Abstract: Using an ensemble of 535 gauge configurations (on the $24^4 \times 48 $ lattice with $ a \simeq 0.06 $~fm and $ M_{\pi} \simeq 260 $~MeV) which are generated by hybrid Monte Carlo (HMC) simulation of $N_f=2$ lattice QCD with the optimal domain-wall quark, we compute the index of the overlap-Dirac operator, and also measure the clover topological charge in the Wilson flow, $Q_{\text{clover}}(t) $, by integrating the flow equation from $ t = 0 $ to $ t = 128 $ with $\delta t = 0.01 $. We observe that $Q_{\text{clover}}(t) $ of each configuration converges to a value close to an integer, and its nearest integer $Q_c(t) = \text{round} [Q_{\text{clover}}(t)] $ becomes invariant for $ t \ge t_c $, with the $ \max{t_c } \sim 77 $ for all 535 configurations. For each configuration, we compare the asymptotically-invariant $ Q_c $ with the index of overlap-Dirac operator at $t=0$. It turns out that there are 167 configurations with $Q_c \ne \text{index}(D_{o}) $, amounting to $31.2\%$ of the total 535 configurations. However, the histograms of $ Q_c $ and $ \text{index}(D_o) $ are almost identical.
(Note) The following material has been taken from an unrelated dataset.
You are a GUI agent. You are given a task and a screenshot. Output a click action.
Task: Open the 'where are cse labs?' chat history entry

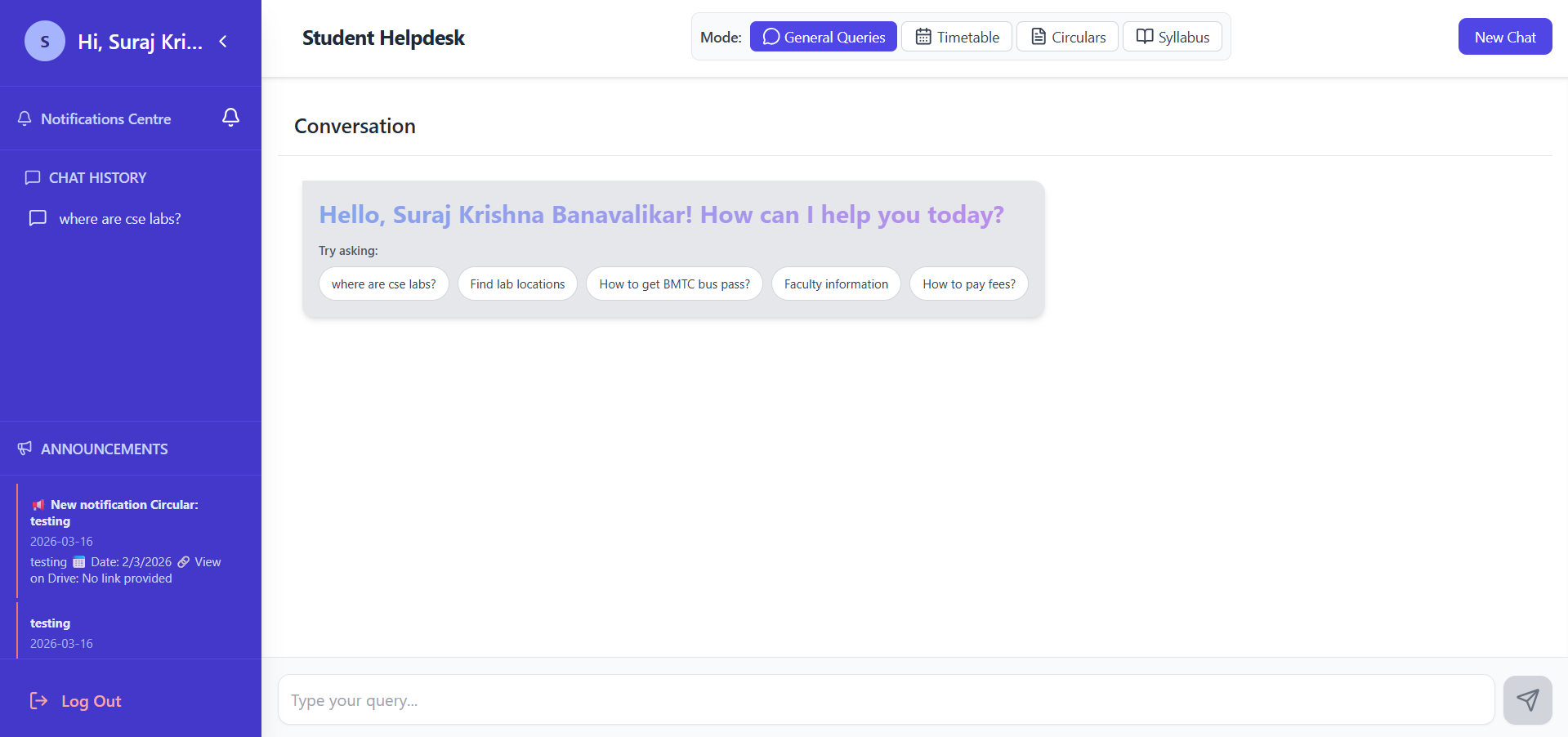coord(119,218)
Consequently, the topological susceptibility using the asymptotically-invariant $ Q_c $ agrees with that using the index of overlap-Dirac operator at $ t=0 $. This implies that the topological susceptibility in lattice QCD with exact chiral symmetry can be obtained from the asymptotically-invariant $ Q_c $ in the Wilson flow.